Is it really necessary to split it into pages? Not so bad if you automate it I suppose, but aren't there models that will accept a large PDF directly (I know Sonnet has a 32MB limit)?

  • They are limited on how much they can output and there is generally an inverse relationship between the amount of tokens you send vs quality after the first 20-30 thousand tokens.

  • Necessary? No. Better? Probably. Despite larger context windows, attention and hallucinations aren’t completely a thing of the past within the expanded context windows today. Splitting to individual pages likely helps ensure that you stay well within a normal context window size that seems to avoid most of these issues. Asking an LLM to maintain attention for a single page is much more achievable than an entire book.

    Also, PDF size isn’t a relevant measurement of token lengths when it comes to PDFs which can range from a collection of high quality JPEG images to thousand(s) of pages of text

  • They all accept large PDFs (or any kind of input) but the quality of the output will suffer for various reasons.

I recently did some OCRing with OpenAI. I found o3-mini-hi to be imagining and changing text, whereas the older (?) o4 was more accurate.
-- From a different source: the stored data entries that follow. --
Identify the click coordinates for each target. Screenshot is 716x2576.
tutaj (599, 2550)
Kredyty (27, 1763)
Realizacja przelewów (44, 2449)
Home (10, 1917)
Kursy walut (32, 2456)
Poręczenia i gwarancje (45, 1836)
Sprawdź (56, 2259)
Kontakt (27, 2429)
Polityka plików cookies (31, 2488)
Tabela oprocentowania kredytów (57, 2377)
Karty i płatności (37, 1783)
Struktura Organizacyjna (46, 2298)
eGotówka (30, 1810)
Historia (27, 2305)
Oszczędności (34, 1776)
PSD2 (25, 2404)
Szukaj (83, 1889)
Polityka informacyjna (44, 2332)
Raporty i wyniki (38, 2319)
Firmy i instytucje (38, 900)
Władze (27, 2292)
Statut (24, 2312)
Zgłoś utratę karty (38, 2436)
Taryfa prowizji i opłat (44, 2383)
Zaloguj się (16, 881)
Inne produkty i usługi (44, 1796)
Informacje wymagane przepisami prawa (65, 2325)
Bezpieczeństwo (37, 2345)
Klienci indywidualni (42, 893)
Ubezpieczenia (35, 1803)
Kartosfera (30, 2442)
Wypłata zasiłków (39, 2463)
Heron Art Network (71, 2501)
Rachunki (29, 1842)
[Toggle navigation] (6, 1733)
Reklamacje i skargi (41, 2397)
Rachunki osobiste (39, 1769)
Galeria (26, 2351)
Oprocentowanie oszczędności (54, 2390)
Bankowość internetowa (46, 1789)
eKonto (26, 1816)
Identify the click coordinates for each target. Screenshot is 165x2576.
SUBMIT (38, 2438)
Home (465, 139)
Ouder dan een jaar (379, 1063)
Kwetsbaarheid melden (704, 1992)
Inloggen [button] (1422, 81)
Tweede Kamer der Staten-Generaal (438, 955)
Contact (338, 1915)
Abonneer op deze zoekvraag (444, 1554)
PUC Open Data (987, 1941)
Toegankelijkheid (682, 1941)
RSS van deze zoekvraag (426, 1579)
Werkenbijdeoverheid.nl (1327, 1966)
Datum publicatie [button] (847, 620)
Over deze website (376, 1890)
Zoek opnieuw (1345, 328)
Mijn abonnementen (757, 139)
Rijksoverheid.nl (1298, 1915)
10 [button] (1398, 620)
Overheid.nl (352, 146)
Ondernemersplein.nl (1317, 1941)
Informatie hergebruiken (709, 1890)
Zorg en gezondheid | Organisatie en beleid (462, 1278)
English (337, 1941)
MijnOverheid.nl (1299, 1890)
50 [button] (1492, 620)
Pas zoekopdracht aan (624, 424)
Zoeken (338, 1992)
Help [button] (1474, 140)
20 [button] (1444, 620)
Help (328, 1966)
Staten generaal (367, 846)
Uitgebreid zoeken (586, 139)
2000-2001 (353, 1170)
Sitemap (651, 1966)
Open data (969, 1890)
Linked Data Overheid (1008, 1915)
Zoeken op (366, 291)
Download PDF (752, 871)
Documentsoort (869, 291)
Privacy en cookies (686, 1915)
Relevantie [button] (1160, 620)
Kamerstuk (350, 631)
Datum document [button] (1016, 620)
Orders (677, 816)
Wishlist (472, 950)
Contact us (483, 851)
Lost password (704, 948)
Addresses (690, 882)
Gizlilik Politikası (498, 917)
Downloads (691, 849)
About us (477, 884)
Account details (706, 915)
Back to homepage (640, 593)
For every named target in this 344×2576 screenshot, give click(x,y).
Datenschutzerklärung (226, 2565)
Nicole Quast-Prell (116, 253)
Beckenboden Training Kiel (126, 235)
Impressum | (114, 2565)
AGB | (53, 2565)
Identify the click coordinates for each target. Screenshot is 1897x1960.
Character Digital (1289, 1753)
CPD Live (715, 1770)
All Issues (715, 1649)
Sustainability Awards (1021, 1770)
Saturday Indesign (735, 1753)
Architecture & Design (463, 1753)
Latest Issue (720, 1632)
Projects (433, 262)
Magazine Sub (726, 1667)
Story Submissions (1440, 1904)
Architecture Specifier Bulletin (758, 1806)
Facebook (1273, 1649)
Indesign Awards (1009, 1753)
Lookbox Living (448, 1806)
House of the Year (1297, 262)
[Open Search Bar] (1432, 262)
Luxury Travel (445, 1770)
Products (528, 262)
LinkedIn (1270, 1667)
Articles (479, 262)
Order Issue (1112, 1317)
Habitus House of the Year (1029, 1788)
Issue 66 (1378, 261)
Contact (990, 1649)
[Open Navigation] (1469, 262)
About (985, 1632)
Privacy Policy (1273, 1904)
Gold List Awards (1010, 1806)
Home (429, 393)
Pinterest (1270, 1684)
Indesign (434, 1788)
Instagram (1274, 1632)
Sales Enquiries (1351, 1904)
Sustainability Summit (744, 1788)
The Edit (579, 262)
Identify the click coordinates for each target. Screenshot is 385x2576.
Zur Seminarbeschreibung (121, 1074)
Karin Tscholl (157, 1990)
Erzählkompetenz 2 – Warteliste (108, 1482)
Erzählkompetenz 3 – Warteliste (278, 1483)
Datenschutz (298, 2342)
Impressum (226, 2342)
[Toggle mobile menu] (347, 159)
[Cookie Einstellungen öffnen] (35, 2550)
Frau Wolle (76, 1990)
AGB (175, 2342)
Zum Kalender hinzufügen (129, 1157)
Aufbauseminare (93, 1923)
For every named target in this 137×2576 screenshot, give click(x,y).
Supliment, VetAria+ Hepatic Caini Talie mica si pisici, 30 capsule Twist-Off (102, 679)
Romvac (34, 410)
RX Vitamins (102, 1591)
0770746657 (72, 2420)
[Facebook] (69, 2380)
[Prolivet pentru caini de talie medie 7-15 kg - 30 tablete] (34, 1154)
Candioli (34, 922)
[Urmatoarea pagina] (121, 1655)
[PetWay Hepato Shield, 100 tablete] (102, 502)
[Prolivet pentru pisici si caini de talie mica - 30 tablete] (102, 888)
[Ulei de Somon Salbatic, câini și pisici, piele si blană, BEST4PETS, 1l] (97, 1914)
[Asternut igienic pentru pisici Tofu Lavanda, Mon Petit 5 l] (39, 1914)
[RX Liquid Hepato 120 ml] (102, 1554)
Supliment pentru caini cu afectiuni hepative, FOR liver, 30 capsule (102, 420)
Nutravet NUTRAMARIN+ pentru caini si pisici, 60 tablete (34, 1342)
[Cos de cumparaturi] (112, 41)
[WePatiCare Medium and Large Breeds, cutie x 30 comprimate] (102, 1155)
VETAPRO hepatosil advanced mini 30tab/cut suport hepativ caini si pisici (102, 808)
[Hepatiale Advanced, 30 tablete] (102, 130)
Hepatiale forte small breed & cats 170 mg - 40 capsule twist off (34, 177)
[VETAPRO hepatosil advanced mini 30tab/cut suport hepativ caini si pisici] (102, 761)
It’s a bit worrying that some of the models screw around with the text.

  • There’s GPT4, then GPT4o (o for Omni, as in multi modal) and then GPT o1 (chain of thought / internal reasoning) then o3 (because o2 is a stadium in London that I guess is very litigious about its trademark?), o3-mini is the latest but yes optimized to be faster and cheaper

Do you have a rough estimate of what the price per page was for this?

  • It must have been under $3 for the 150 or so API calls, possibly even under $2, though I'm less sure about that.

What about preserving the style like titles and subtitles?

  • You can request Markdown output, which takes care of text styling like italics and bold. For sections and subsections, in my own case they already have numerical labels (like "3.1.4") so I didn't feel the need to add extra formatting to make them stand out. Incidentally, even if you don't specify markdown output, Claude (at least in my case) automatically uses proper Unicode superscript numbers (like ¹, ², ³) for footnotes, which I find very neat.